LlamaIndexEmbeddingsWrapper(embeddings: BaseEmbedding, run_config: Optional[RunConfig] = None)

Bases: BaseRagasEmbeddings

Wrapper for any embeddings from llama-index.

This class provides a wrapper for llama-index embeddings, allowing them to be used within the Ragas framework. It supports both synchronous and asynchronous embedding operations for queries and documents.

Parameters:

Name Type Description Default
embeddings BaseEmbedding

The llama-index embedding model to be wrapped.

required
run_config RunConfig

Configuration for the run. If not provided, a default RunConfig will be used.

None

Attributes:

Name Type Description
embeddings BaseEmbedding

The wrapped llama-index embedding model.

Examples:

>>> from llama_index.embeddings import OpenAIEmbedding
>>> from ragas.embeddings import LlamaIndexEmbeddingsWrapper
>>> llama_embeddings = OpenAIEmbedding()
>>> wrapped_embeddings = LlamaIndexEmbeddingsWrapper(llama_embeddings)
>>> query_embedding = wrapped_embeddings.embed_query("What is the capital of France?")
>>> document_embeddings = wrapped_embeddings.embed_documents(["Paris is the capital of France.", "London is the capital of the UK."])
Source code in src/ragas/embeddings/base.py
def __init__(
    self, embeddings: BaseEmbedding, run_config: t.Optional[RunConfig] = None
):
    self.embeddings = embeddings
    if run_config is None:
        run_config = RunConfig()
    self.set_run_config(run_config)

embedding_factory

embedding_factory(model: str = 'text-embedding-ada-002', run_config: Optional[RunConfig] = None) -> BaseRagasEmbeddings

Create and return a BaseRagasEmbeddings instance. Used for default embeddings used in Ragas (OpenAI).

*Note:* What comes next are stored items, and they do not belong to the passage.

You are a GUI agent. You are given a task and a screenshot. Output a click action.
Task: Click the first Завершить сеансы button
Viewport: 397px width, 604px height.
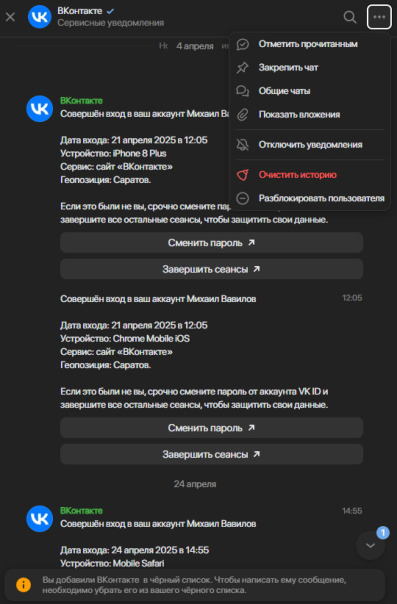tap(211, 269)
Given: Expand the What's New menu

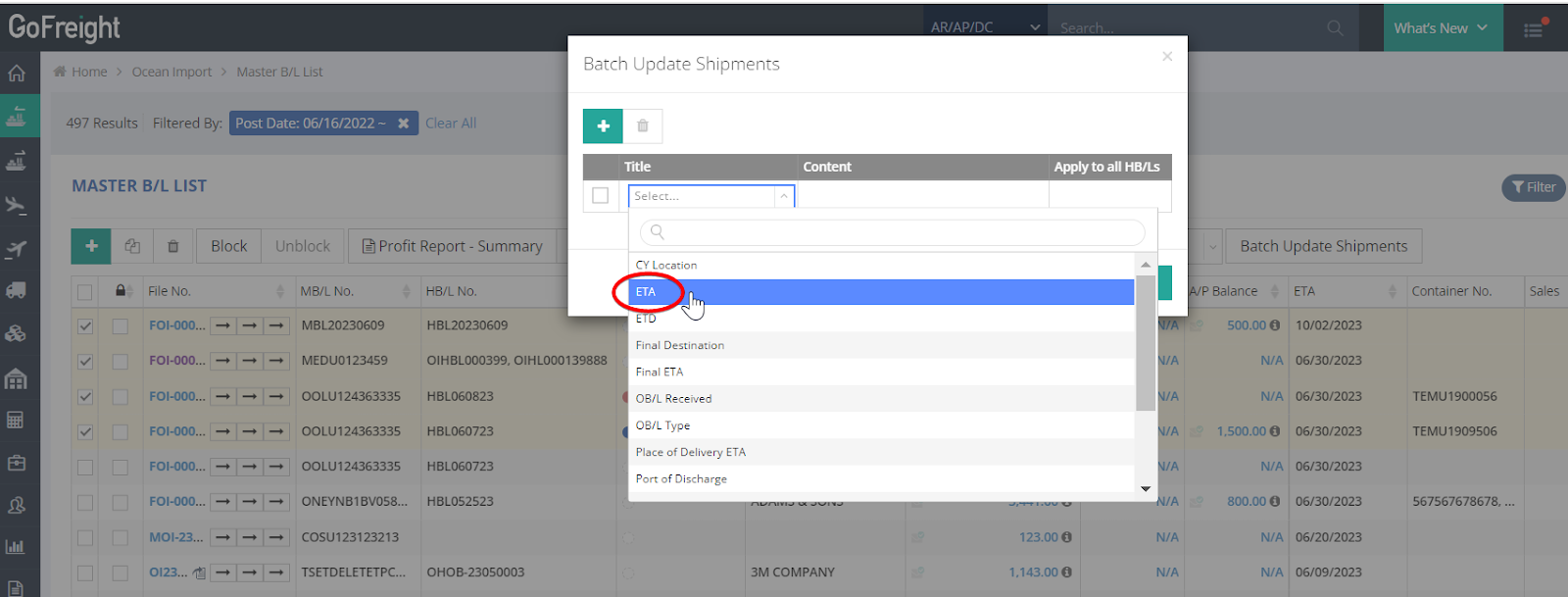Looking at the screenshot, I should click(x=1440, y=28).
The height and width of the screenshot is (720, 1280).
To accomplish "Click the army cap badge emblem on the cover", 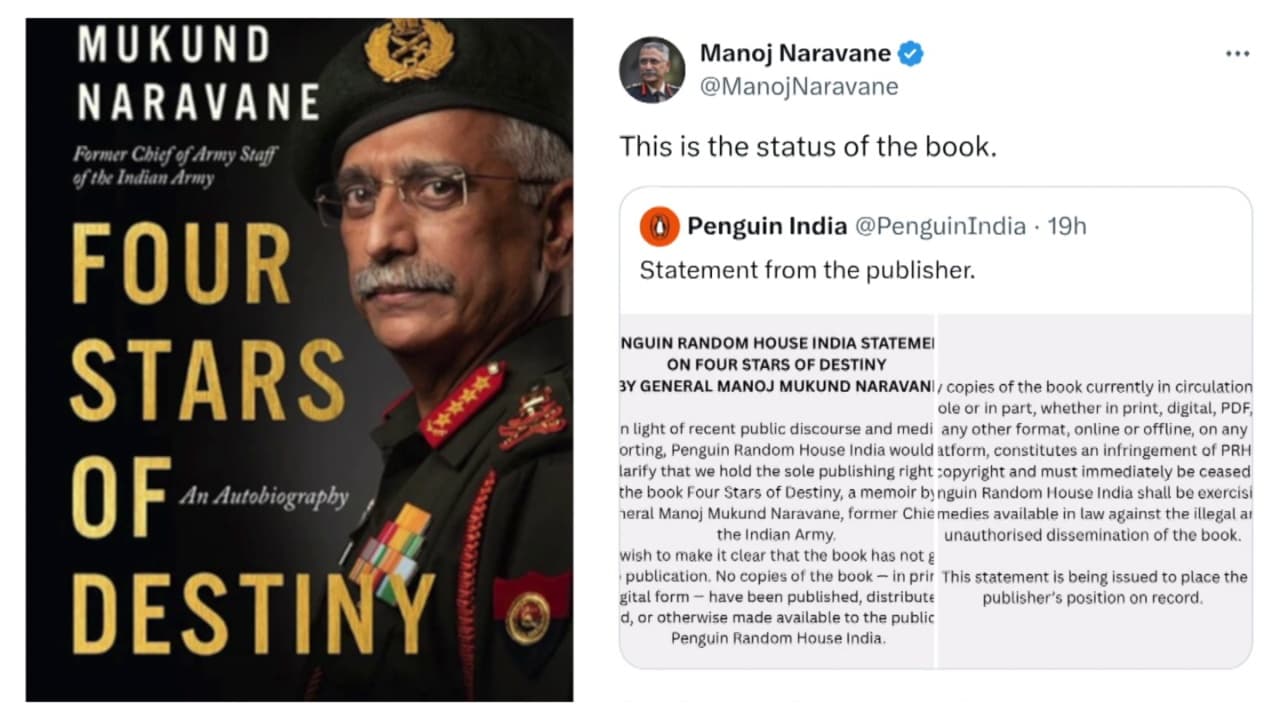I will coord(408,51).
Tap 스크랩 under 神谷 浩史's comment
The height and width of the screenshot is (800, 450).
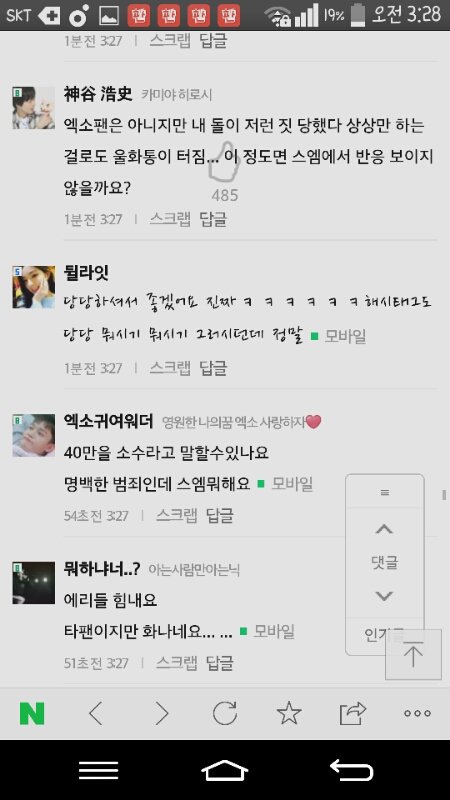[x=170, y=219]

This factory function creates an OpenAIEmbeddings instance and wraps it with LangchainEmbeddingsWrapper to provide a BaseRagasEmbeddings compatible object.

Parameters:

Name Type Description Default
model str

The name of the OpenAI embedding model to use, by default "text-embedding-ada-002".

'text-embedding-ada-002'
run_config RunConfig

Configuration for the run, by default None.

None

Returns:

Type Description
BaseRagasEmbeddings

An instance of BaseRagasEmbeddings configured with the specified parameters.

Source code in src/ragas/embeddings/base.py
def embedding_factory(
    model: str = "text-embedding-ada-002", run_config: t.Optional[RunConfig] = None
) -> BaseRagasEmbeddings:
    """
    Create and return a BaseRagasEmbeddings instance. Used for default embeddings
    used in Ragas (OpenAI).

    This factory function creates an OpenAIEmbeddings instance and wraps it with
    LangchainEmbeddingsWrapper to provide a BaseRagasEmbeddings compatible object.

    Parameters
    ----------
    model : str, optional
        The name of the OpenAI embedding model to use, by default "text-embedding-ada-002".
    run_config : RunConfig, optional
        Configuration for the run, by default None.

    Returns
    -------
    BaseRagasEmbeddings
        An instance of BaseRagasEmbeddings configured with the specified parameters.
    """
    openai_embeddings = OpenAIEmbeddings(model=model)
    if run_config is not None:
        openai_embeddings.request_timeout = run_config.timeout
    else:
        run_config = RunConfig()
    return LangchainEmbeddingsWrapper(openai_embeddings, run_config=run_config)